Our prediction of this demixing-mixing crossover is testable experimentally, for instance via Split-Pool Recognition of Interactions by Tag Extension (SPRITE) [66]. SPRITE can find the TFs which colocalise in space, and are hence likely to be in the same transcriptional cluster. Therefore, by distinguishing housekeeping and cell-specific TUs as done in our work, it should in principle be possible to study cluster composition and to quantify the extent of intracluster mixing. Second, we see remarkable positive and negative correlations in the transcriptional activities of different TUs. For example, activities of same-colour and nearby TUs tend to be strongly positively correlated, as such TUs tend to co-cluster (Fig. 5). Conversely, activities of similar TUs lying far from each other on the genetic map are often weakly negatively correlated, as the formation of one cluster sequesters some TFs to reduce the number available to bind elsewhere.
Taken together, these results provide simple explanations of why adjacent TUs throughout large domains tend to be co-transcribed so frequently [60], as they are likely to gather together in the same cluster. Results also show how one eQTL might up-regulate some TUs and down-regulate others, that can lead to genetic effects like “transgressive segregation” [56].
Third, we can predict effects of local mutations and genome edits that often induce distant omnigenic effects uncovered by genome-wide association studies [11, 55]. For example, mutations that switch a binding site of one TF to another can convert a cluster of one colour into another (Fig. 2). Similarly, global effects of knocking down TF levels are easily assessed (Fig. 3).
Fourth, we also predict transcriptional activities of all TUs (both genic and non-genic) on whole human chromosomes by including cell-type-invariant and cell-type-specific TFs (Fig. 6). We find this yields a better cor-relation with GRO-seq experimental data than a single-colour model (where just one TF binds to all TUs similarly). This result underscores the importance of including different TFs in polymer models.
Finally, all our results point to the importance of the 1D pattern of TUs and TF-binding sites on chromosomes in determining activity. In other words, 1D location is a key feature determining transcriptional patterns, and so cell identity. We speculate this is why relative locations of active regulatory elements are so highly conserved. For instance, despite human enhancers evolving much more rapidly than their target protein-coding genes, the synteny between the two (over distances up to 2 Mbp) is highly conserved [67, 68].
In the future, it would be valuable to consider the effects of hydrodynamic interactions [69–71]. In our model, as in most chromatin polymer models in the literature [63], hydrodynamic interactions and the resulting spatiotemporal correlations are neglected. Whilst this choice provides significant computational advantages, it also represents a limitation. Although passive hydrodynamic flow associated with polymer motion is likely screened inside the nucleus, the dipolar forces exerted by molecular motors may be strong enough to induce ordering in the intranuclear polymer melt [72]. In fact, recent experiments using Displacement Correlation Spec-troscopy, used to map chromatin movements through-out the nucleus in live cells, revealed that chromatin exhibits rapid, uncorrelated motions at short timescales and slower, correlated motions over ∼ μm domains at longer timescales [72]. While the typical sizes of the emerging clusters we observe is about an order of magnitude smaller than that of these domains, incorporating hydrodynamics would help elucidate the effect of coherent chromatin dynamics on cluster formation and coarsening.

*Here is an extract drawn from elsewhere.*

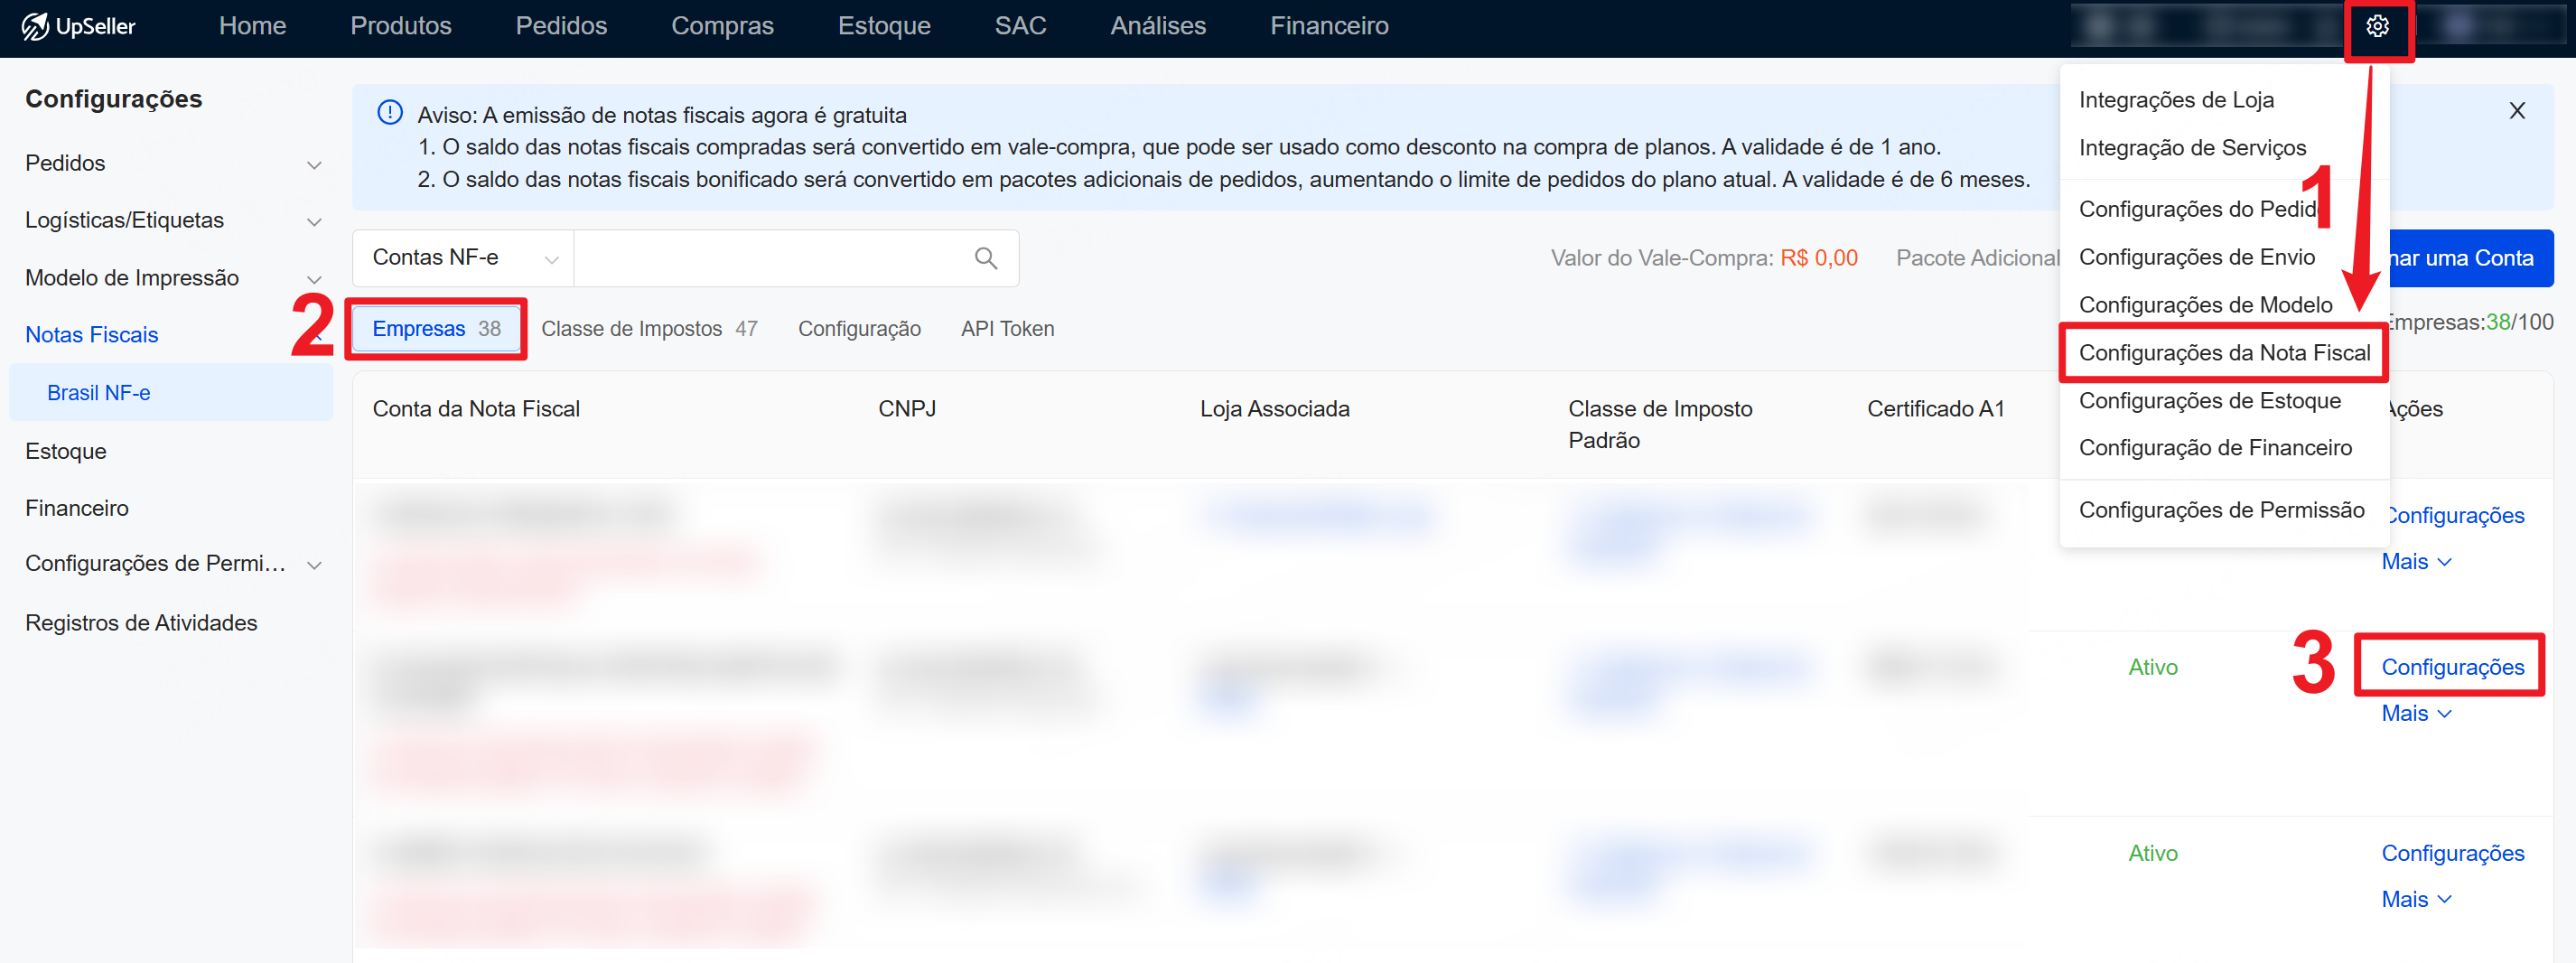Open the API Token tab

In addition, it would be of interest to extend the results presented here to incorporate many more types of TFs and TUs within the framework of HiP-HoP [41], and to include dynamic epigenetic modifications [24, 73, 74]. From a theoretical point of view, we hope our results will stimulate the development of theories to understand the mixing-demixing crossover more fundamentally from a polymer physics view-point, as well as more work on the interrelations between 3D structure and function in chromosomes.
Methods
Chromatin fibres are modelled as bead-and-spring polymers [11, 13, 21, 23, 26, 27, 40–47], where each monomer (diameter σ) represents 3 kbp packed into a 30 nm sphere [11, 26, 45]. Different TFs (or TF:pol complexes) are modelled as differently-coloured spheres (also with diameter σ) able to bind (when in an “on” state) to cognate sites of the same colour that are scattered along the polymer. TF:pols complexes and TUs have the same size, since the former represents both transcription factors and polymerases, which in human cells are about 5 nm and 25 nm respectively. We also simulated the case in which TF:pol size is smaller (0.5σ and 0.16σ, Fig. S9) to explore the potential effect of protein size.
Each TF and TF:pol switches between “off” (non-binding) and “on” (binding) states to reflect the post-translational modifications that occur in many TFs. Polymer beads are either non-binding (“heterochromatic”), weakly-binding (“euchromatic”), or stronglybinding (containing cognate sites). TFs bind non-specifically to all weakly-binding beads, and strongly only to TUs of the same colour. TUs in our model represents regulatory elements such as promoters and enhancers, and as discussed below in practice can be identified with DNase hypersensitive regions, which are very sticky for a wide range of TFs, or active protein complexes [75].
The system evolves in a cubic simulation domain with periodic boundary conditions through constant-temperature Langevin dynamics that are integrated numerically by the LAMMPS simulation package [76].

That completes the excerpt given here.